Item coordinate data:
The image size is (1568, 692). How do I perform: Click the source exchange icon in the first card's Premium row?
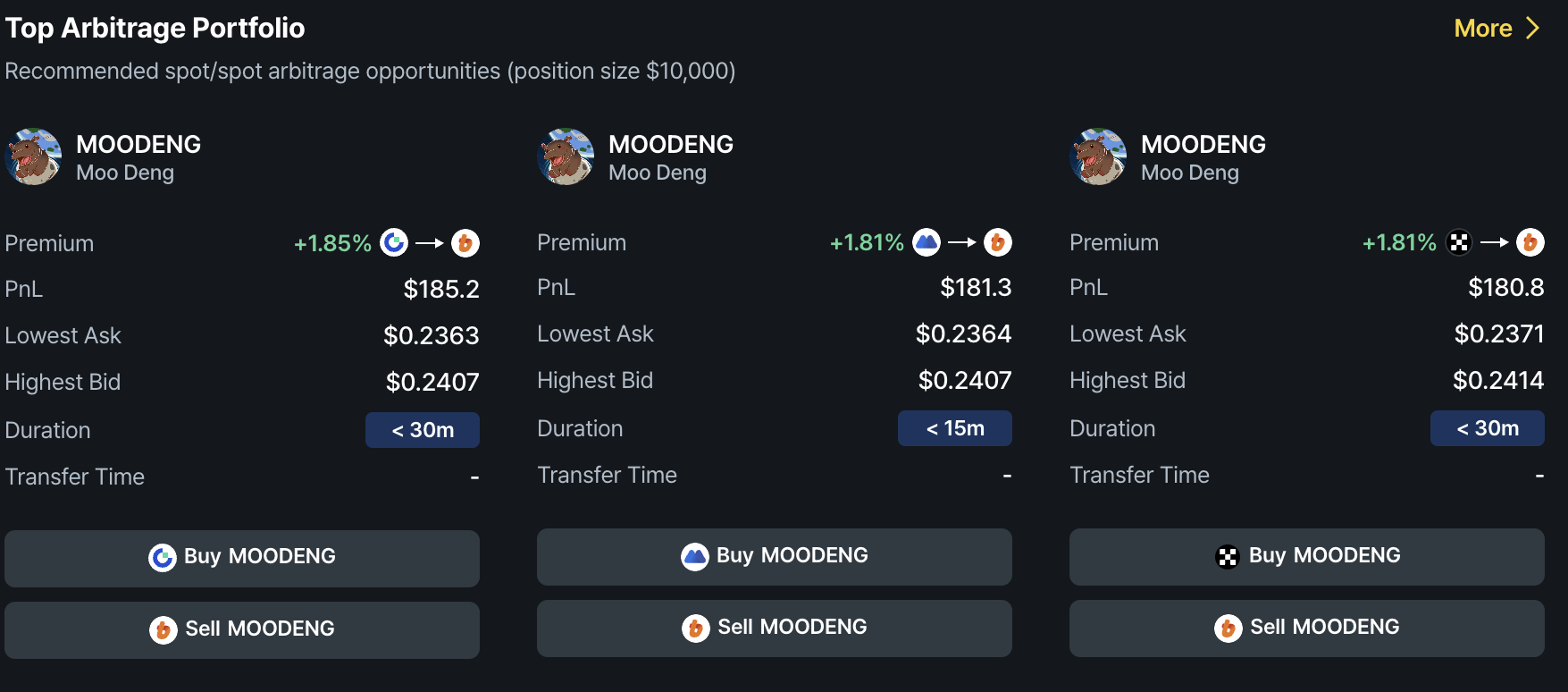pyautogui.click(x=394, y=242)
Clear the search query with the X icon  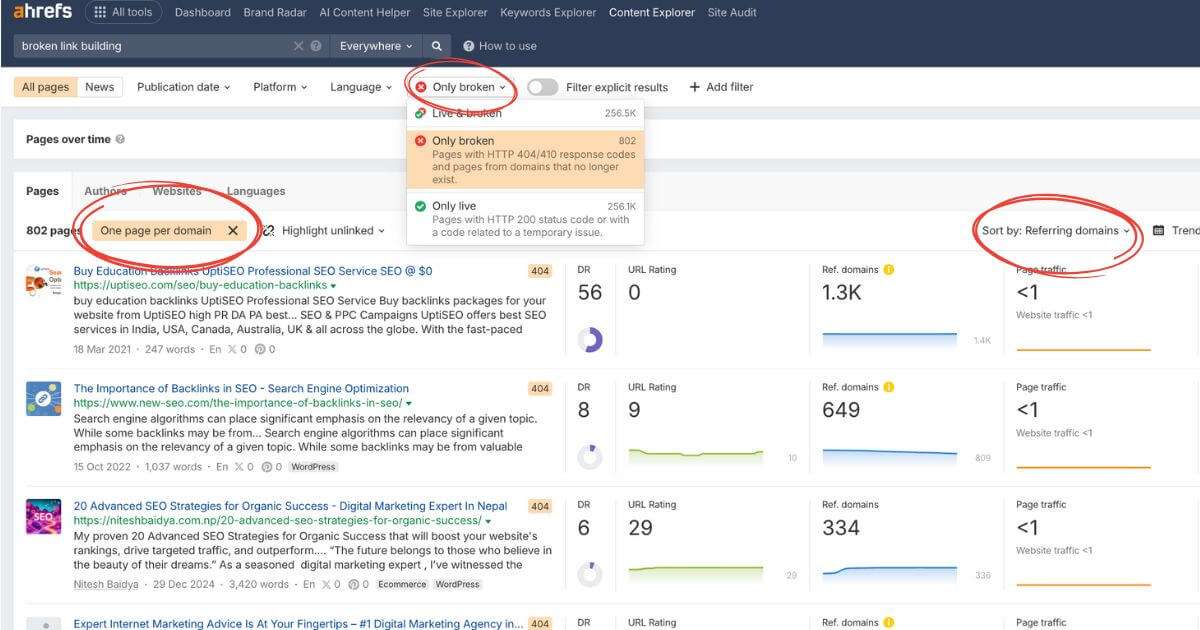click(x=298, y=46)
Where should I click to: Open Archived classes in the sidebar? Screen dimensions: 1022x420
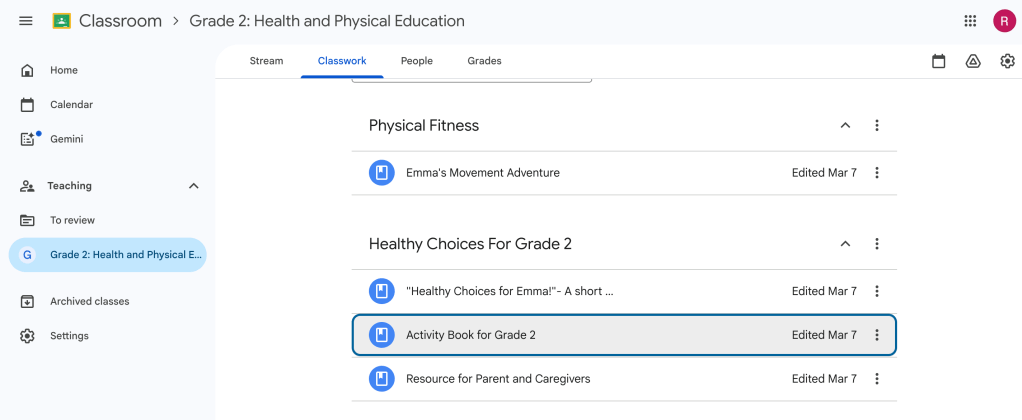89,301
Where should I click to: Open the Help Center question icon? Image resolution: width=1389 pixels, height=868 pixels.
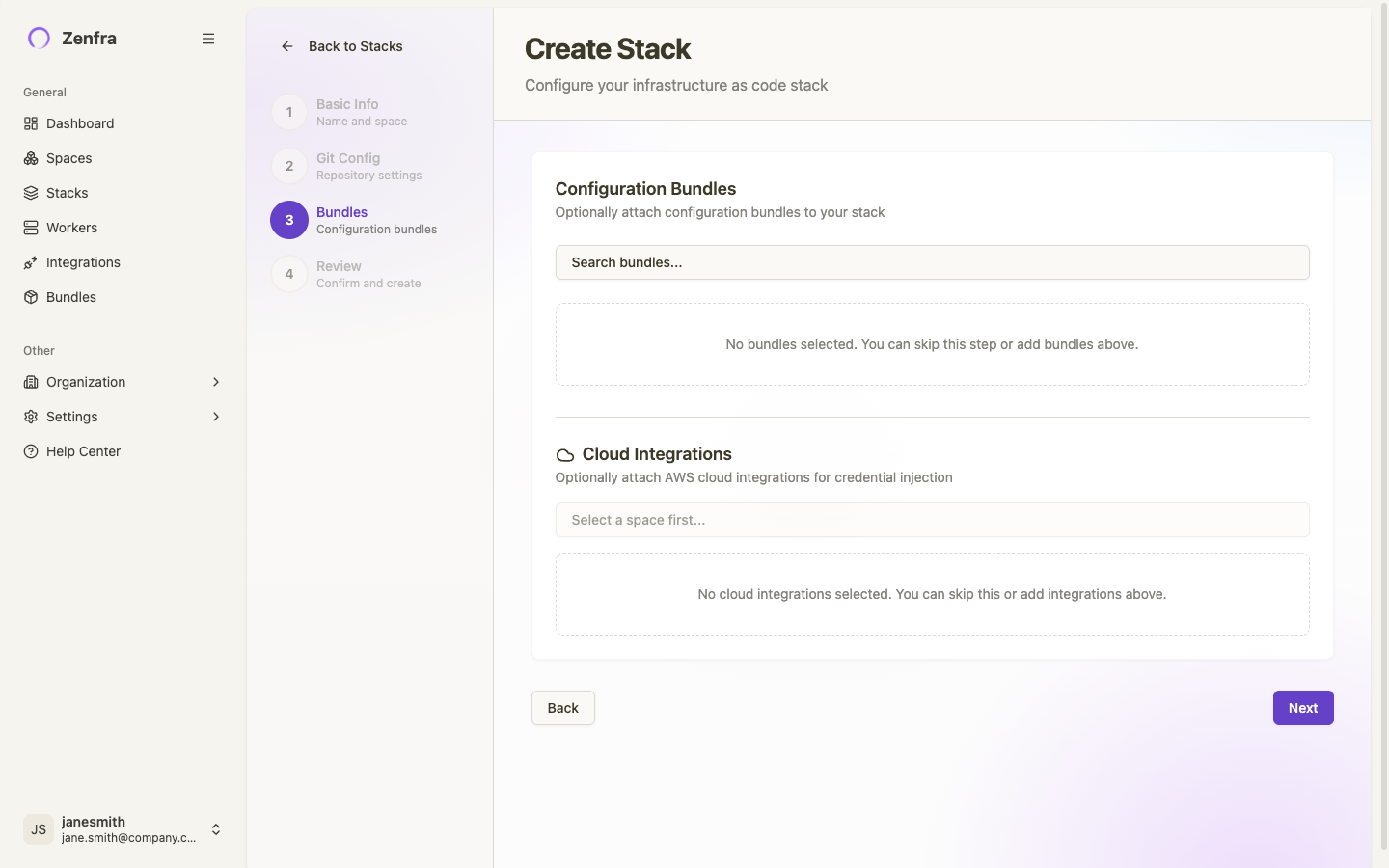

→ PROBLEM DESCRIPTION: Rewrite the listing as a JSON list of strings, one string per line, starting at the line containing "Where should I click to: Open Archived" and running through the end of the listing. Leave out blank lines and pictures.

→ ANSWER FOR THE TASK:
[
  "Where should I click to: Open Archived classes in the sidebar? Screen dimensions: 1022x420",
  "89,301",
  "Where should I click to: Open the Help Center question icon? Image resolution: width=1389 pixels, height=868 pixels."
]